**YOUR TASK:** Take the listing below and output it exactly, with no images.

**MATERIAL FOR THIS TASK:**
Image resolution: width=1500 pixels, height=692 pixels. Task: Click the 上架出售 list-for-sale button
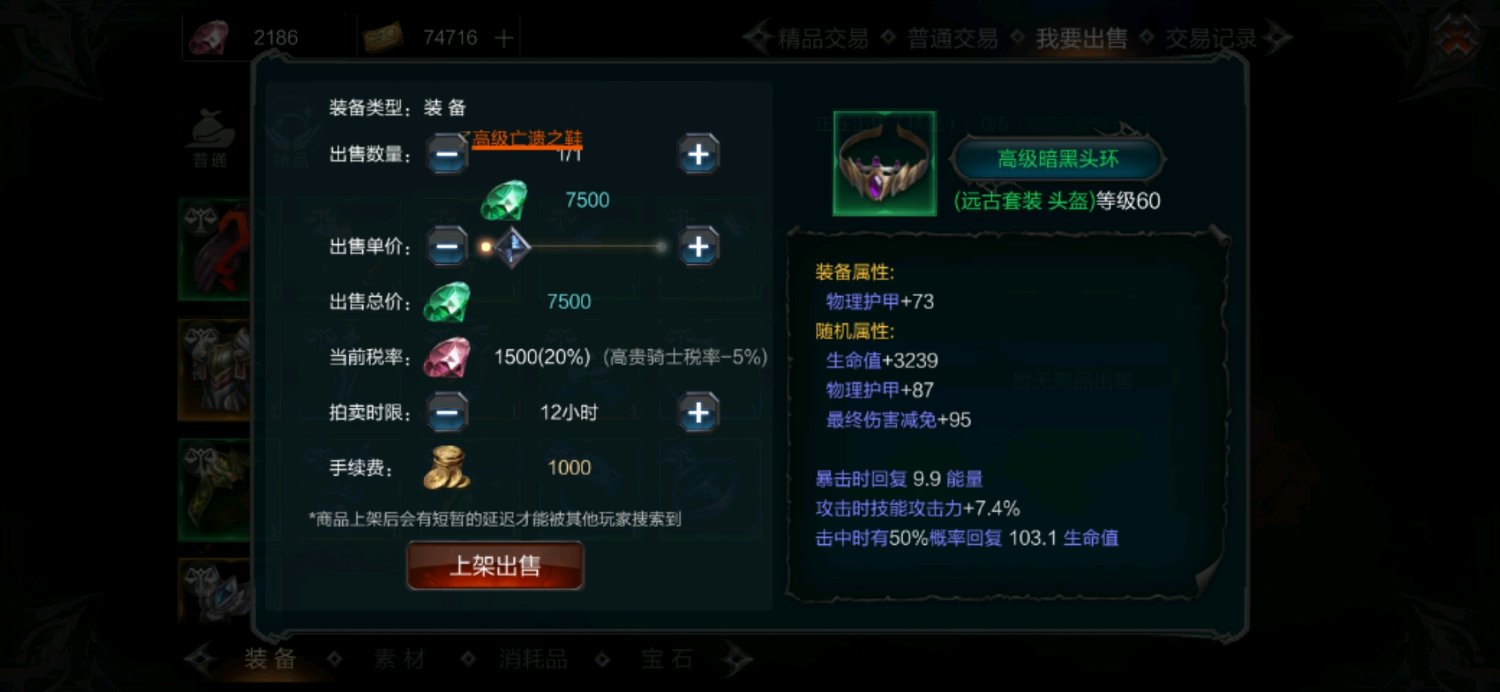pos(495,566)
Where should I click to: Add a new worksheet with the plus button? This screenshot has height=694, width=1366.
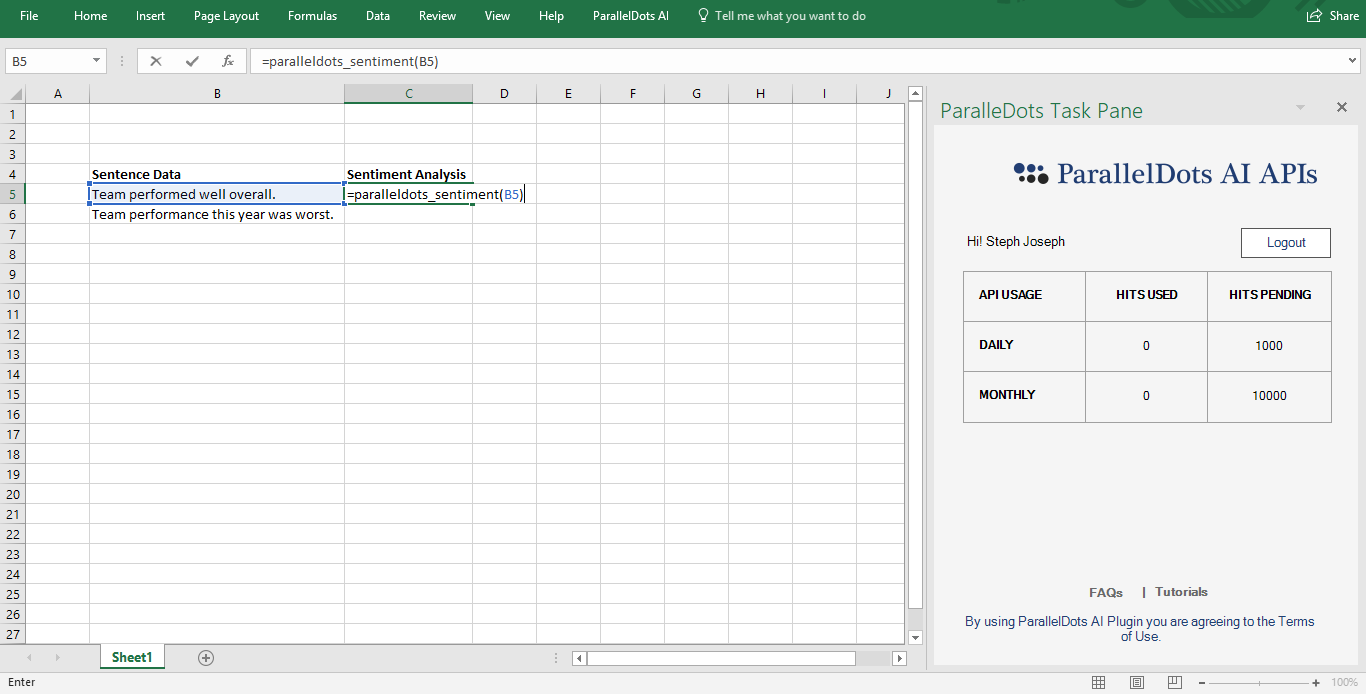click(x=206, y=657)
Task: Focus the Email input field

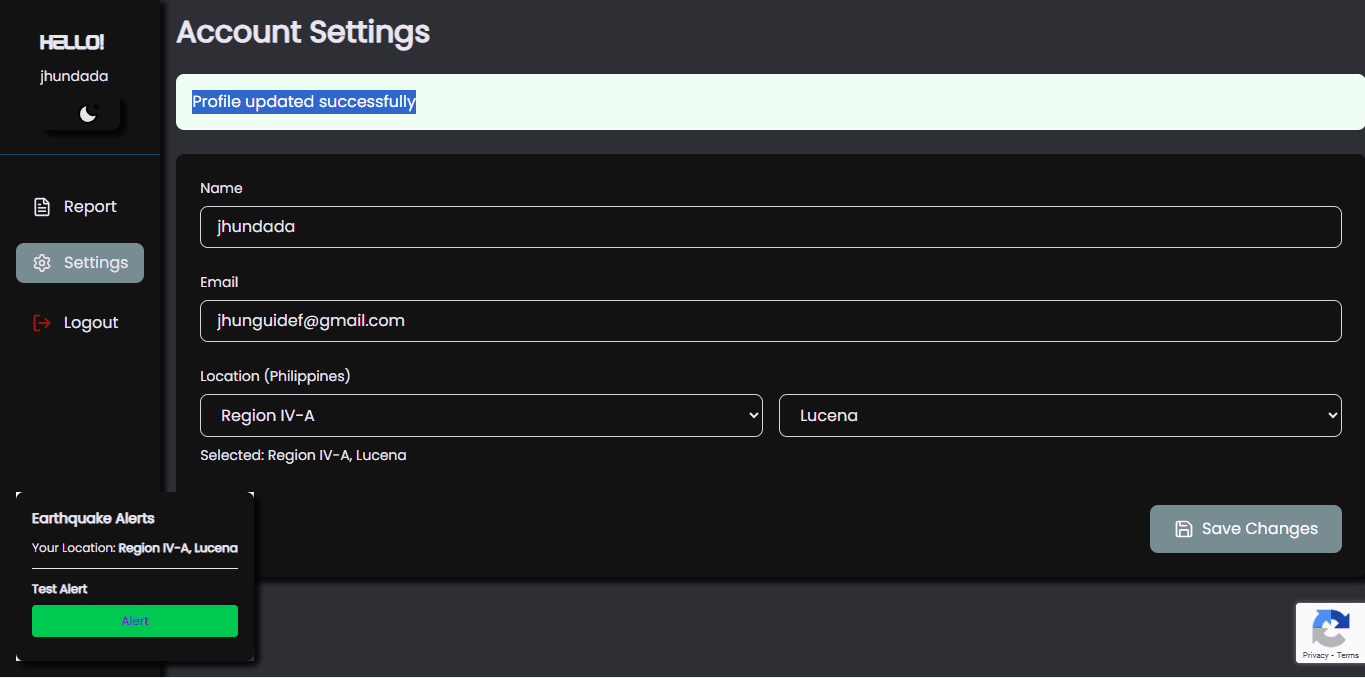Action: 771,321
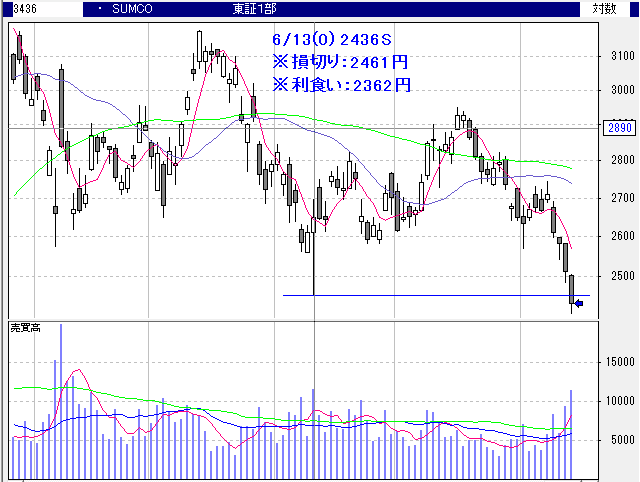This screenshot has width=640, height=482.
Task: Toggle the 対数 logarithmic scale button
Action: pyautogui.click(x=603, y=9)
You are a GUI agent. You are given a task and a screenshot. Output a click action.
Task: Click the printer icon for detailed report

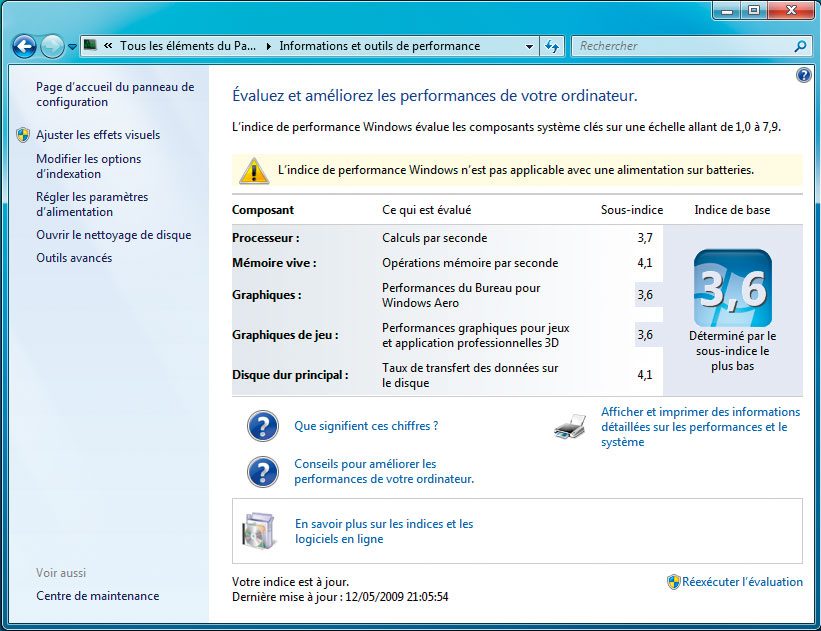(570, 427)
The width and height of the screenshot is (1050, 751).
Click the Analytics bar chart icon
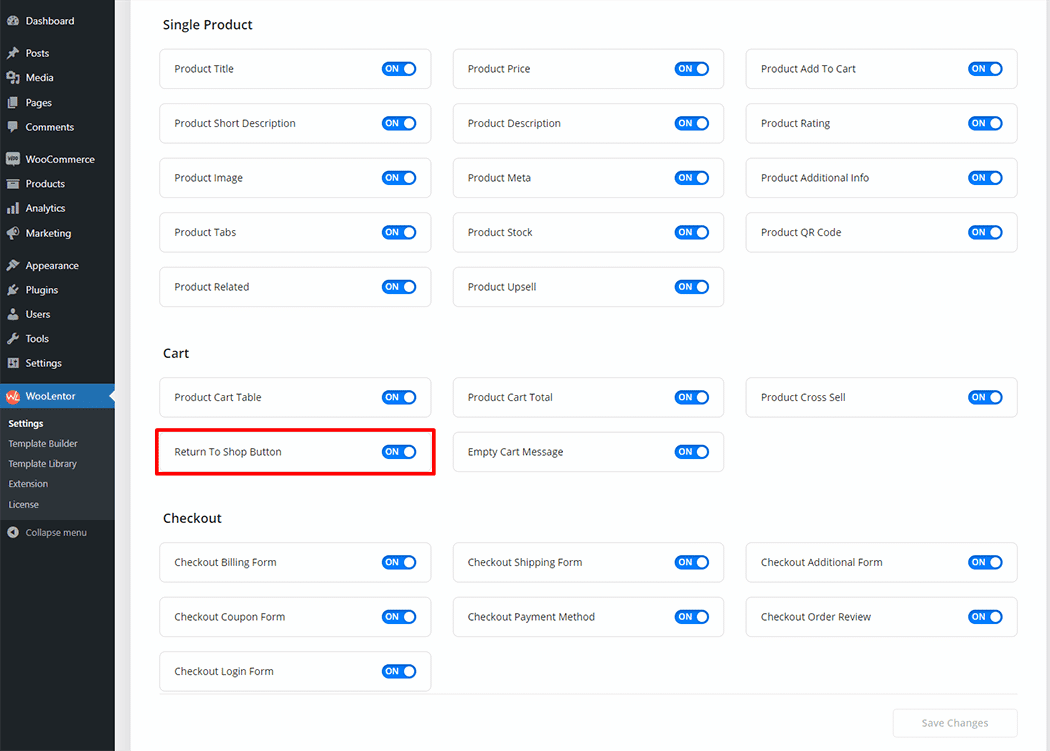coord(13,208)
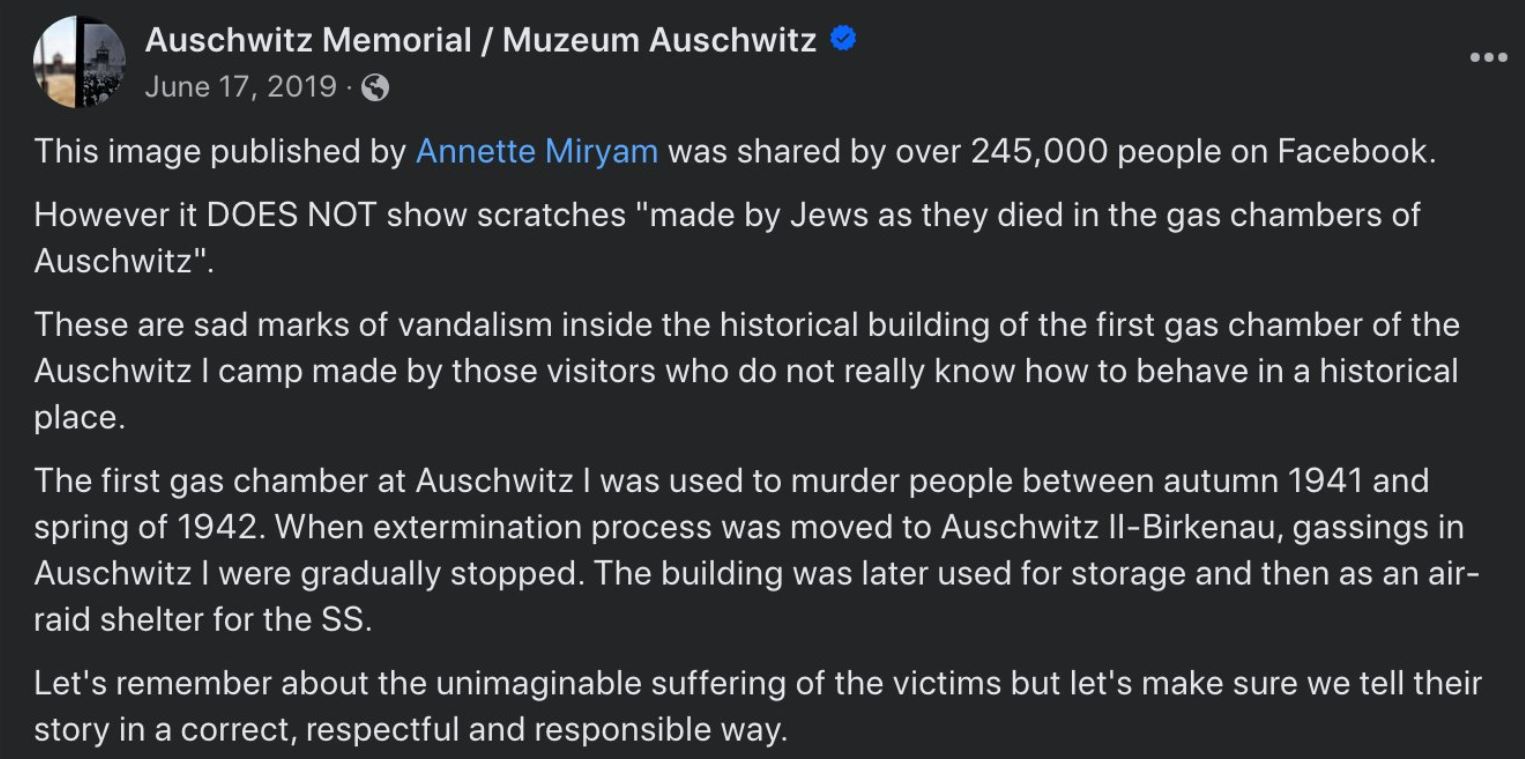The image size is (1525, 759).
Task: Click the closing paragraph starting "Let's remember"
Action: tap(758, 706)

**ANSWER SPACE:**
Image resolution: width=1500 pixels, height=692 pixels. Task: Click the 上架出售 list-for-sale button
pos(495,566)
Where should I click to: Add a new worksheet with the plus button? This screenshot has height=694, width=1366.
click(x=206, y=657)
Task: Focus the Email input field

Action: 771,321
This screenshot has width=640, height=482.
Task: Toggle the 対数 logarithmic scale button
Action: pyautogui.click(x=603, y=9)
You are a GUI agent. You are given a task and a screenshot. Output a click action.
Task: Click the printer icon for detailed report

(570, 427)
The width and height of the screenshot is (1050, 751).
Click the Analytics bar chart icon
coord(13,208)
The image size is (1525, 759).
Task: Click the closing paragraph starting "Let's remember"
Action: tap(758, 706)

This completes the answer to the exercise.